First let's recall what is **supervised learning**.

> In **supervised learning** we use example data (_training data_) to inform our predictions of future data

Note that this definition includes _classification_ and _regression_ problems. And there are a variety of ways we  can make predictions from past data.

$k$-nearest neighbors is one such method of making predictions.

## Who's Nearby?

One strategy to make predictions on a new data is to just look at what _similar_ data points are like.

![](images/best_k_fs.png)

We can say _nearby_ points are _similar_ to one another. There are a few different wasy to determine how "close" data points are to one another. Check out the [Level Up section on distance metrics](#Level-Up:-Distance-Metrics) for some more detail.

## Summary of $k$NN

![](images/knn-process.png)

## Implementing in Scikit-Learn

> [`KNeighborsClassifier`](https://scikit-learn.org/stable/modules/generated/sklearn.neighbors.KNeighborsClassifier.html) & [`KNeighborsRegressor`](https://scikit-learn.org/stable/modules/generated/sklearn.neighbors.KNeighborsRegressor.html)

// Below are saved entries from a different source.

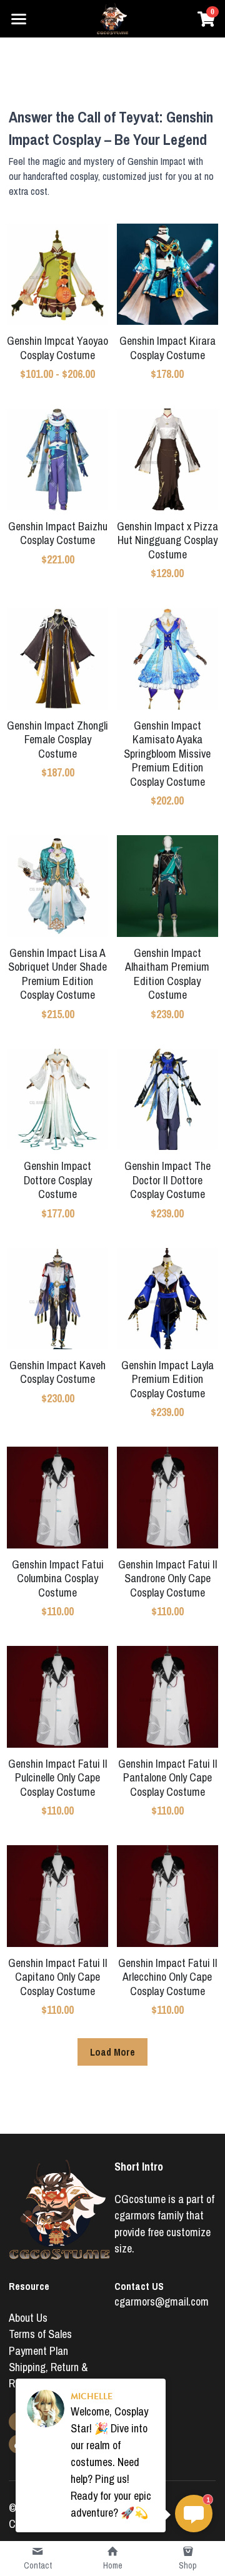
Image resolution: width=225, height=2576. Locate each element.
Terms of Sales (40, 2334)
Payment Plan (38, 2351)
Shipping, (30, 2367)
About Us (28, 2318)
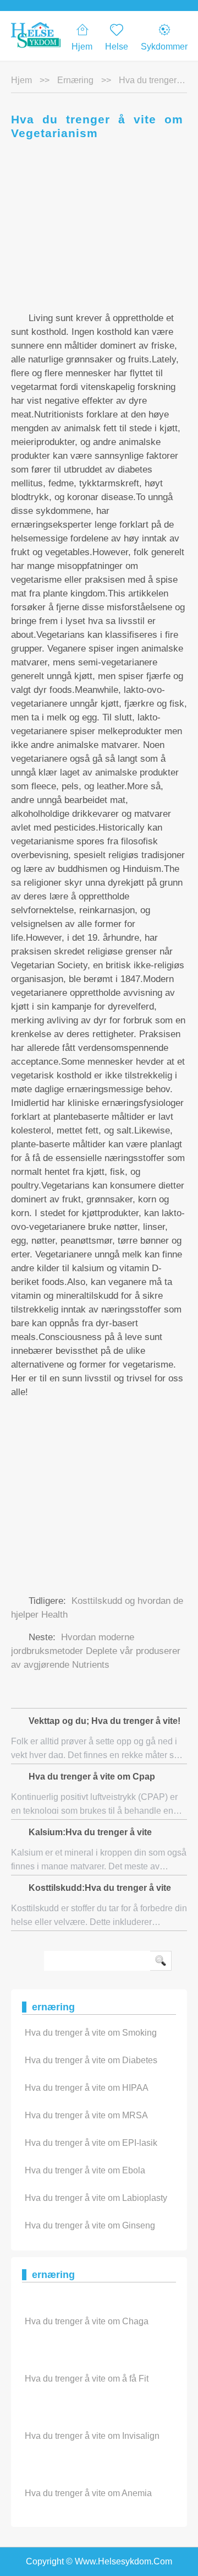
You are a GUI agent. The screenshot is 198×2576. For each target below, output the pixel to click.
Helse (116, 46)
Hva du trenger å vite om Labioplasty (96, 2198)
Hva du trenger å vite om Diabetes (91, 2060)
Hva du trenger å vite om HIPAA (86, 2087)
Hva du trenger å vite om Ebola (85, 2170)
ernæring (75, 80)
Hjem (82, 46)
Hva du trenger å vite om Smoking (91, 2032)
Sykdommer (164, 46)
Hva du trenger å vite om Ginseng (90, 2225)
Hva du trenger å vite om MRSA (86, 2115)
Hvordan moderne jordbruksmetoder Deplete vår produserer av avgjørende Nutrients (95, 1651)
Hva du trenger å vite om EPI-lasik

Let's try doing some basic classification on some data using the KNN algorithms.

In [None]:
iris = sns.load_dataset('iris')
display(iris)
# Let's convert this over to NumPy array
X = iris.iloc[:, :2].to_numpy()
# Let's convert classes to numerical values
y = LabelEncoder().fit_transform(iris['species'])

In [None]:
y

In [None]:
f, ax = plt.subplots()

sns.scatterplot(x=X[:, 0], y=X[:, 1], ax=ax, hue=y, palette='colorblind')
ax.get_legend().remove()

### Training the KNN

In [None]:
neigh = KNeighborsClassifier(n_neighbors=3, metric='euclidean')
neigh.fit(X, y)

### Make Some Predictions

In [None]:
# Made up data points
pred_pts = np.array([
    [7.0, 3.0],
    [8.0, 3.5],
    [7.0, 4.0],    
    [4.0, 3.0],
    [5.0, 3.0],
    [5.5, 4.0],
    [5.0, 2.0],
    [6.0, 2.5],
    [5.8, 3.5],
])

Let's see these new points against the training data. Think about how they'll be made classified.

In [None]:
f, ax = plt.subplots()

sns.scatterplot(x=X[:, 0], y=X[:, 1], ax=ax, hue=y, palette='colorblind')
sns.scatterplot(x=pred_pts[:, 0], ax=ax, y=pred_pts[:, 1], marker="*",
                s=200, edgecolor='black', color='magenta')
ax.get_legend().remove()

In [None]:
# Make predictions
pred_y = neigh.predict(pred_pts)
print(pred_y)

In [None]:
# Probabilities for KNN (how they voted)
for p,prob in zip(pred_y,neigh.predict_proba(pred_pts)):
    print(f'{p}: {prob}')

In [None]:
f, ax = plt.subplots()

sns.scatterplot(x=X[:, 0],y=X[:, 1], ax=ax, hue=y, palette='colorblind')
sns.scatterplot(x=pred_pts[:, 0], ax=ax, y=pred_pts[:, 1],
                hue=pred_y, palette='colorblind', marker="*", s=200, edgecolor='black')
ax.get_legend().remove()

Let's see those predictions plotted with the other points after the classification.

# The Pros and Cons

Models have different use cases and it helps to understand the strengths and weaknesses

## Advantages

- Lazy learning (no training phase)
- Simple algorithm to understand and implement

## Disadvantages

- Has to be kept in memory (small data with few features)
- Not robust; doesn't generalize well
- Soft boundaries are troublesome
- "Curse of Dimensionality"

# Classification with `sklearn.neighbors`

$k$-Nearest Neighbors is a modeling technique that works for both regression and classification problems. Here we'll apply it to a version of the Titanic dataset.

In [None]:
titanic = pd.read_csv('data/cleaned_titanic.csv')
titanic = titanic.iloc[:, :-2]
titanic.head()

**For visualization purposes, we will use only two features for our first model.**

In [None]:
X = titanic[['Age', 'Fare']]
y = titanic['Survived']
y.value_counts()

## Train-Test Split

This dataset of course presents a binary classification problem, with our target being the `Survived` feature.

In [None]:
X_train, X_test, y_train, y_test = train_test_split(X, y,
                                                    random_state=42,
                                                    test_size=0.25)

## Validation Split

In [None]:
X_t, X_val, y_t, y_val = train_test_split(X_train, y_train,
                                          random_state=42,
                                          test_size=0.25)

In [None]:
knn = KNeighborsClassifier()

knn.fit(X_t, y_t)
print(f"training accuracy: {knn.score(X_t, y_t)}")
print(f"validation accuracy: {knn.score(X_val, y_val)}")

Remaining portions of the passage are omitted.